Hubo varios personajes en Salta, tanto en la ciudad como en el interior, que la gente llamaba con cierto afecto "Pata `i palo". Los bautizaba así debido a la rústica prótesis de palo que suplía la ausencia de una pierna, generalmente la derecha, la cual manejaba con cierta destreza, pero siempre ayudándose con una muleta.
La característica de estos personajes era que en su mayoría trataban de ganarse la vida trabajando en algo independiente, ya que el impedimento físico los reducía en su capacidad de trabajadores y así aparecían ofreciéndose para changas o ejerciendo algún pequeño comercio, sea llevando empanadas en una canasta o ayudando en algún tambo.
También hubo muchos de ellos dedicados a pedir limosna, pero no fueron los más numerosos. Entre estos personajes, Salta contó con uno al que se lo veía en la calle hasta no hace muchos años. Vestía como todos los pobres de solemnidad. Con esos sacos holgados, de casimir gris, asomando entre la mugre algo del color que tuviera en sus orígenes. También los pantalones tenían su característica, que solía concentrarse en remiendos que casi pasaban inadvertidos sobre el género descolorido y abolsado por uso.
Este "Pata `i Palo", cuando pudo manejar su prótesis y su muleta, se hizo canillita. Solía aparecer temprano sobre la avenida San Martín portando penosamente los diarios que ofrecía a los viandantes. Su desplazamiento distaba mucho de las voces corridas de los más pequeños, vociferadores y audaces, que salían adelante ofreciendo el muestrario de noticias recién impreso. Pata `i Palo estaba condenado a una lentitud permanente. Entonces se paraba sobre el pavimento de adoquín de piedra y, alzando la muleta, ejecutaba una extraña danza saltando sobre su pie rígido, que sonaba como un desacompasado martilleo sobre el duro suelo de la calle. Soltaba una carcajada que tenía mucho de grito, abriendo la boca contorneada por un ralo bigote de caída oriental.
Así conseguía aumentar la venta de sus ejemplares y, consecuentemente, elevar el monto de sus ganancias diarias. Terminada la mercadería, solía entrar esos bodegones que huelen como un lagar y comía alguna empanada frita, asentada copiosamente con áspero vino "morao", del que se expende al copeo. Así pasaba el resto de la mañana, y algunas veces continuaba en el mismo lugar almorzando un "locro pulsudo" y reiterando las dosis de vino que llegaban en jarritas de medio litro. Respondía a las pullas de los que entraban o salían, quienes siempre hacían referencia a su invalidez y a su ruda pata de madera.

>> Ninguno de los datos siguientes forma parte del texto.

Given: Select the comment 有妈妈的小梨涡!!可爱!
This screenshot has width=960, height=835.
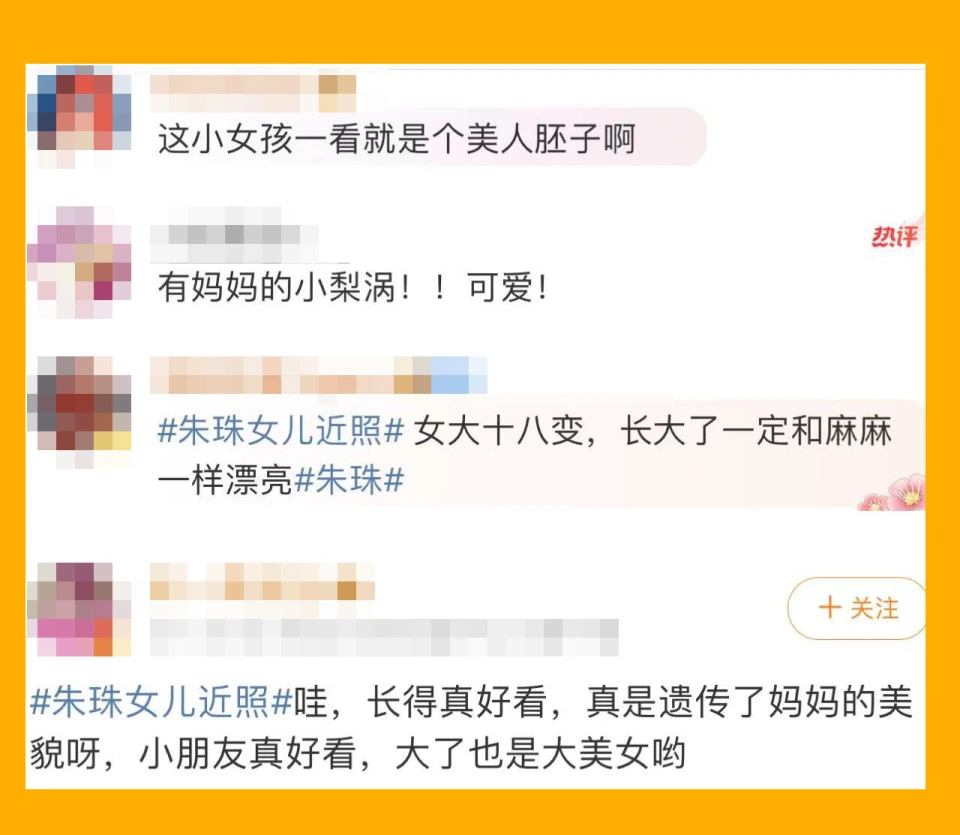Looking at the screenshot, I should (353, 287).
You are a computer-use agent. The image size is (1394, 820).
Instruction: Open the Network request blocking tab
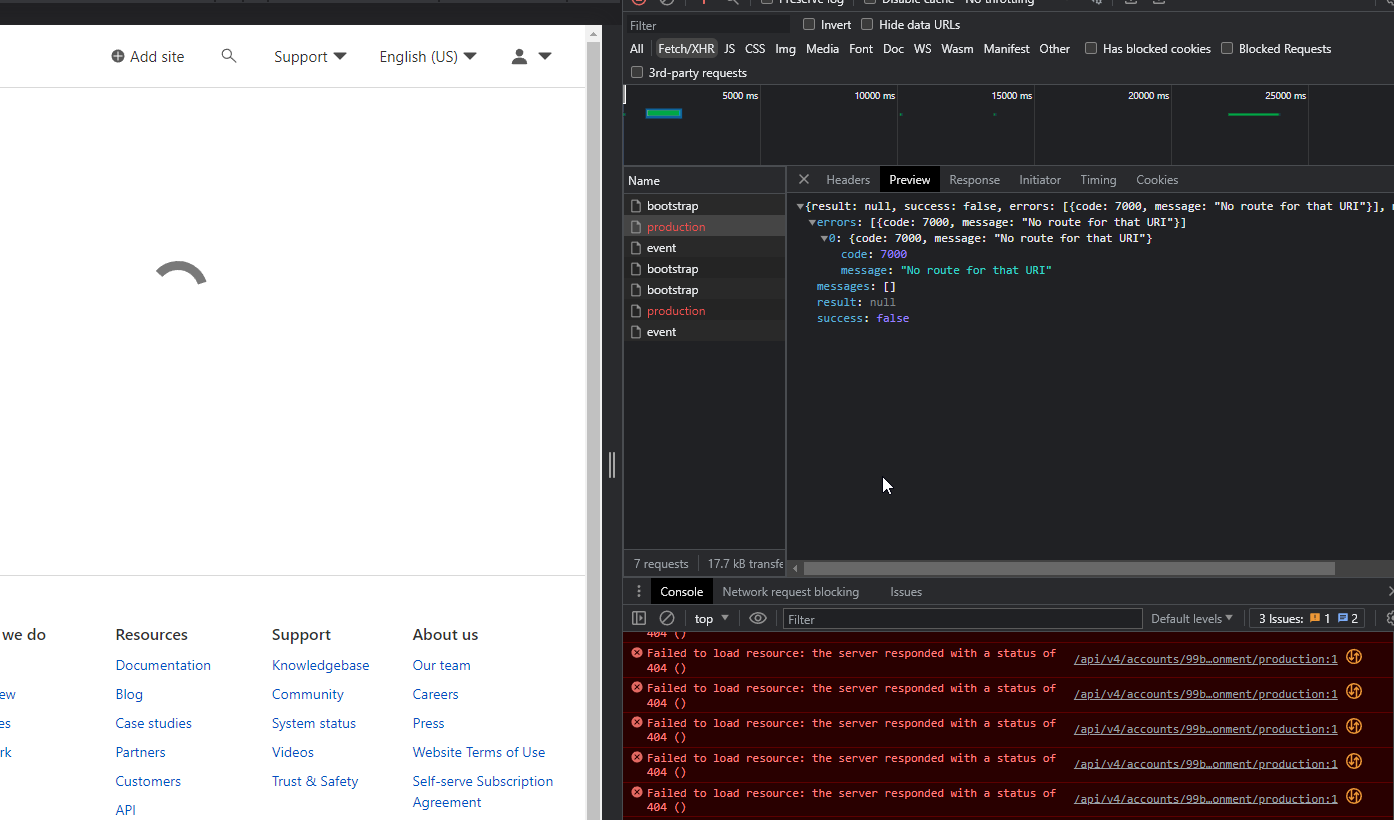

Esos momentos los pasaba mirando la pared sucia de moscas. Quizá recordaba cuando no era así. Cuando era un hombre normal como todos, que se desplazaba por la provincia trabajando en cosechas y otras actividades que le permitían una vida libre y nómada al mismo tiempo. Un día un amigo le consiguió trabajo permanente en el ferrocarril. Allí entró como ayudante del guardabarrera, y poco a poco fue adquiriendo experiencia hasta llegar a cambista. Le entusiasmaba preparar los topes de los vagones para hacer el enganche de los convoyes que poco a poco iban formándose, tras el golpe metálico, poderoso, con que la jadeante locomotora hacia la unión de los coches. Había que tener habilidad, precisión de movimientos y colocar estando entre medio de los paragolpes del vagón la traba con que quedaba unido el coche con el que iba agregando a lo que integraría luego el tren, sea de carga o de pasajeros.
Era eso momentos emocionantes, con el golpe poderoso y metálico que sacudía las horas de la siesta en la playa de maniobras. Una tarde fue a trabajar después de su almuerzo regado con vino fresco. Era una tarde calurosa de verano. Cuando cruzaba el andén, los tañidos claros, estridentes de la campana anunciaban la partida de un convoy. Llegó al lugar de su trabajo y comenzó a manipular con su bandera amarilla y negra. Obediente, la gigantesca locomotora a vapor resopló su fuerza iniciando el movimiento del vagón que había que enganchar. Él estaba abriendo con las manos la traba de acero, que como negra fauce esperaba la embestida.
En ese momento, como se movía el vagón sobre el cual operaba, tropezó con su alpargata contra un durmiente en el preciso instante del enganche. El dolor fue terrible, pero alcanzó a agarrarse con desesperación de un paragolpes hasta que se detuvo la locomotora.
Después...el hospital, la larga convalecencia y por fin ese presente que se prolongó durante largos años que pasaron lentos, al compás del golpe seco de su pata de palo.
FUENTE: Crónica del Noa. Salta, 21 de Mayo de 1982.